◆ EXTRACTED RECORDS ◆
--- START ---
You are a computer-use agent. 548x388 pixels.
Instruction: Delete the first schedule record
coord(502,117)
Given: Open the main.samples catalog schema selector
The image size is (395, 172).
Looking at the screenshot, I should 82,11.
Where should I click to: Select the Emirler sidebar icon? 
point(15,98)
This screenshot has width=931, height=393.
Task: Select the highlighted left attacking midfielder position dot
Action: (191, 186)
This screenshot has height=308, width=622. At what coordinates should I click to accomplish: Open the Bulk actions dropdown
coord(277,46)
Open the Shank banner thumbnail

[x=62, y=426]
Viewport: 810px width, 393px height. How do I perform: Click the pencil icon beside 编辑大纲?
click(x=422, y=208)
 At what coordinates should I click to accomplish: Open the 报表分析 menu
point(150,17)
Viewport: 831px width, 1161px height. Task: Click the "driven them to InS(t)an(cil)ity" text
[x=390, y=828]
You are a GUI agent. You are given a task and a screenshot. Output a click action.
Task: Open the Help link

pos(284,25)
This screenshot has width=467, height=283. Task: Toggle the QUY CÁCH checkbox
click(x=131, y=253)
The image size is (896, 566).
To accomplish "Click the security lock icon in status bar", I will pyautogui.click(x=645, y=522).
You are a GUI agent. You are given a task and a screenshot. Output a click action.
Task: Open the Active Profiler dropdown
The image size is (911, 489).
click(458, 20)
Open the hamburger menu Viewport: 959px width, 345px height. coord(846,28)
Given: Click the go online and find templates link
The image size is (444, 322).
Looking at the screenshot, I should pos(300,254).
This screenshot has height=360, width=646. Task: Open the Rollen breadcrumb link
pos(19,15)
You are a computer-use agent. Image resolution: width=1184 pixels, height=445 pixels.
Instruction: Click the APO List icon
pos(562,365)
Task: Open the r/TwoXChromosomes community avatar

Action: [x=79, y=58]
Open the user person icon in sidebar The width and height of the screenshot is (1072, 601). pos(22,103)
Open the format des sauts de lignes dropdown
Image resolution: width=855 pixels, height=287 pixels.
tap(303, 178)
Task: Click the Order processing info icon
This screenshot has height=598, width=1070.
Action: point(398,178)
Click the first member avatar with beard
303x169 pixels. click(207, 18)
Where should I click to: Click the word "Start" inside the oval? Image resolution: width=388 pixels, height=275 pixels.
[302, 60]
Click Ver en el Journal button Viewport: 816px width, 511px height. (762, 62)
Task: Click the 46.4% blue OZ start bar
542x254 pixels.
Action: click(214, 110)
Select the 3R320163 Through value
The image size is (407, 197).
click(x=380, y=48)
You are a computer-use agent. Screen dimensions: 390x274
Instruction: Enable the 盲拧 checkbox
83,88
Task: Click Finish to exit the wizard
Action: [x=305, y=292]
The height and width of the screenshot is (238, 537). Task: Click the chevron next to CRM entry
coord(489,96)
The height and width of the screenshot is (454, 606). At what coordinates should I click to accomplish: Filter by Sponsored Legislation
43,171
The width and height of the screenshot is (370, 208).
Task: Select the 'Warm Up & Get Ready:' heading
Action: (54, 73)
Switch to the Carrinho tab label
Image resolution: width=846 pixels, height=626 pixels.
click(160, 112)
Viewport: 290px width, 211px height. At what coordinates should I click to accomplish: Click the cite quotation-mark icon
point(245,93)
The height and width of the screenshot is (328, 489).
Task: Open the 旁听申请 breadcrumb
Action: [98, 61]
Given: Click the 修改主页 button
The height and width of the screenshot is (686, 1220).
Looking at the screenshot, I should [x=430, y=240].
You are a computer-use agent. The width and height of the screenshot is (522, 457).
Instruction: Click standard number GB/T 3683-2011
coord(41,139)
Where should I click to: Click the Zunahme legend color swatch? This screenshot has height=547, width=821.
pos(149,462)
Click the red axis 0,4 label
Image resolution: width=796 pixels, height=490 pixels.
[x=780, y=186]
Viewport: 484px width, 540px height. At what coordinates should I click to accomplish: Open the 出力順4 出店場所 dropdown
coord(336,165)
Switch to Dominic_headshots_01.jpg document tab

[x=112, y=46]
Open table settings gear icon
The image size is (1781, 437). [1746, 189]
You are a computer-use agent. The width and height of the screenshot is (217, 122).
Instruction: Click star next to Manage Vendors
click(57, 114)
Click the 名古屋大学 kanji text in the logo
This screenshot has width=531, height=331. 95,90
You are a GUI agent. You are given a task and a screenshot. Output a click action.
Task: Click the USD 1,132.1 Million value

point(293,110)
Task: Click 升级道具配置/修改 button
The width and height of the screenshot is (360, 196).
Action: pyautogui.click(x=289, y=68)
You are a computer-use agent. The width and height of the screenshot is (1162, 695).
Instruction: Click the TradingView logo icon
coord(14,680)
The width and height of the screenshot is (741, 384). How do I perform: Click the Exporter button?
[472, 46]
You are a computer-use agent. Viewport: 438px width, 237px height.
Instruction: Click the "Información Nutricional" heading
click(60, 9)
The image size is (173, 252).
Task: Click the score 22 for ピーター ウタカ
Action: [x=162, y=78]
--- END ---
◆ WHAT IS EXPECTED ◆
Print the material once more. Change nothing.

◆ EXERCISE SOLUTION ◆
You are a computer-use agent. 548x388 pixels.
Instruction: Delete the first schedule record
coord(502,117)
Given: Open the main.samples catalog schema selector
The image size is (395, 172).
Looking at the screenshot, I should 82,11.
Where should I click to: Select the Emirler sidebar icon? 
point(15,98)
This screenshot has width=931, height=393.
Task: Select the highlighted left attacking midfielder position dot
Action: (191, 186)
This screenshot has height=308, width=622. At what coordinates should I click to accomplish: Open the Bulk actions dropdown
coord(277,46)
Open the Shank banner thumbnail

[x=62, y=426]
Viewport: 810px width, 393px height. How do I perform: Click the pencil icon beside 编辑大纲?
click(x=422, y=208)
 At what coordinates should I click to accomplish: Open the 报表分析 menu
point(150,17)
Viewport: 831px width, 1161px height. Task: Click the "driven them to InS(t)an(cil)ity" text
[x=390, y=828]
You are a GUI agent. You are given a task and a screenshot. Output a click action.
Task: Open the Help link

pos(284,25)
This screenshot has width=467, height=283. Task: Toggle the QUY CÁCH checkbox
click(x=131, y=253)
The image size is (896, 566).
To accomplish "Click the security lock icon in status bar", I will pyautogui.click(x=645, y=522).
You are a GUI agent. You are given a task and a screenshot. Output a click action.
Task: Open the Active Profiler dropdown
The image size is (911, 489).
click(458, 20)
Open the hamburger menu Viewport: 959px width, 345px height. coord(846,28)
Given: Click the go online and find templates link
The image size is (444, 322).
Looking at the screenshot, I should pos(300,254).
This screenshot has height=360, width=646. Task: Open the Rollen breadcrumb link
pos(19,15)
You are a computer-use agent. Image resolution: width=1184 pixels, height=445 pixels.
Instruction: Click the APO List icon
pos(562,365)
Task: Open the r/TwoXChromosomes community avatar

Action: [x=79, y=58]
Open the user person icon in sidebar The width and height of the screenshot is (1072, 601). pos(22,103)
Open the format des sauts de lignes dropdown
Image resolution: width=855 pixels, height=287 pixels.
tap(303, 178)
Task: Click the Order processing info icon
This screenshot has height=598, width=1070.
Action: point(398,178)
Click the first member avatar with beard
303x169 pixels. click(207, 18)
Where should I click to: Click the word "Start" inside the oval? Image resolution: width=388 pixels, height=275 pixels.
[302, 60]
Click Ver en el Journal button Viewport: 816px width, 511px height. (762, 62)
Task: Click the 46.4% blue OZ start bar
542x254 pixels.
Action: click(214, 110)
Select the 3R320163 Through value
The image size is (407, 197).
click(x=380, y=48)
You are a computer-use agent. Screen dimensions: 390x274
Instruction: Enable the 盲拧 checkbox
83,88
Task: Click Finish to exit the wizard
Action: [x=305, y=292]
The height and width of the screenshot is (238, 537). Task: Click the chevron next to CRM entry
coord(489,96)
The height and width of the screenshot is (454, 606). At what coordinates should I click to accomplish: Filter by Sponsored Legislation
43,171
The width and height of the screenshot is (370, 208).
Task: Select the 'Warm Up & Get Ready:' heading
Action: (54, 73)
Switch to the Carrinho tab label
Image resolution: width=846 pixels, height=626 pixels.
click(160, 112)
Viewport: 290px width, 211px height. At what coordinates should I click to accomplish: Click the cite quotation-mark icon
point(245,93)
The height and width of the screenshot is (328, 489).
Task: Open the 旁听申请 breadcrumb
Action: [98, 61]
Given: Click the 修改主页 button
The height and width of the screenshot is (686, 1220).
Looking at the screenshot, I should [x=430, y=240].
You are a computer-use agent. The width and height of the screenshot is (522, 457).
Instruction: Click standard number GB/T 3683-2011
coord(41,139)
Where should I click to: Click the Zunahme legend color swatch? This screenshot has height=547, width=821.
pos(149,462)
Click the red axis 0,4 label
Image resolution: width=796 pixels, height=490 pixels.
[x=780, y=186]
Viewport: 484px width, 540px height. At what coordinates should I click to accomplish: Open the 出力順4 出店場所 dropdown
coord(336,165)
Switch to Dominic_headshots_01.jpg document tab

[x=112, y=46]
Open table settings gear icon
The image size is (1781, 437). [1746, 189]
You are a computer-use agent. The width and height of the screenshot is (217, 122).
Instruction: Click star next to Manage Vendors
click(57, 114)
Click the 名古屋大学 kanji text in the logo
This screenshot has width=531, height=331. 95,90
You are a GUI agent. You are given a task and a screenshot. Output a click action.
Task: Click the USD 1,132.1 Million value

point(293,110)
Task: Click 升级道具配置/修改 button
The width and height of the screenshot is (360, 196).
Action: pyautogui.click(x=289, y=68)
You are a computer-use agent. The width and height of the screenshot is (1162, 695).
Instruction: Click the TradingView logo icon
coord(14,680)
The width and height of the screenshot is (741, 384). How do I perform: Click the Exporter button?
[472, 46]
You are a computer-use agent. Viewport: 438px width, 237px height.
Instruction: Click the "Información Nutricional" heading
click(60, 9)
The image size is (173, 252).
Task: Click the score 22 for ピーター ウタカ
Action: [x=162, y=78]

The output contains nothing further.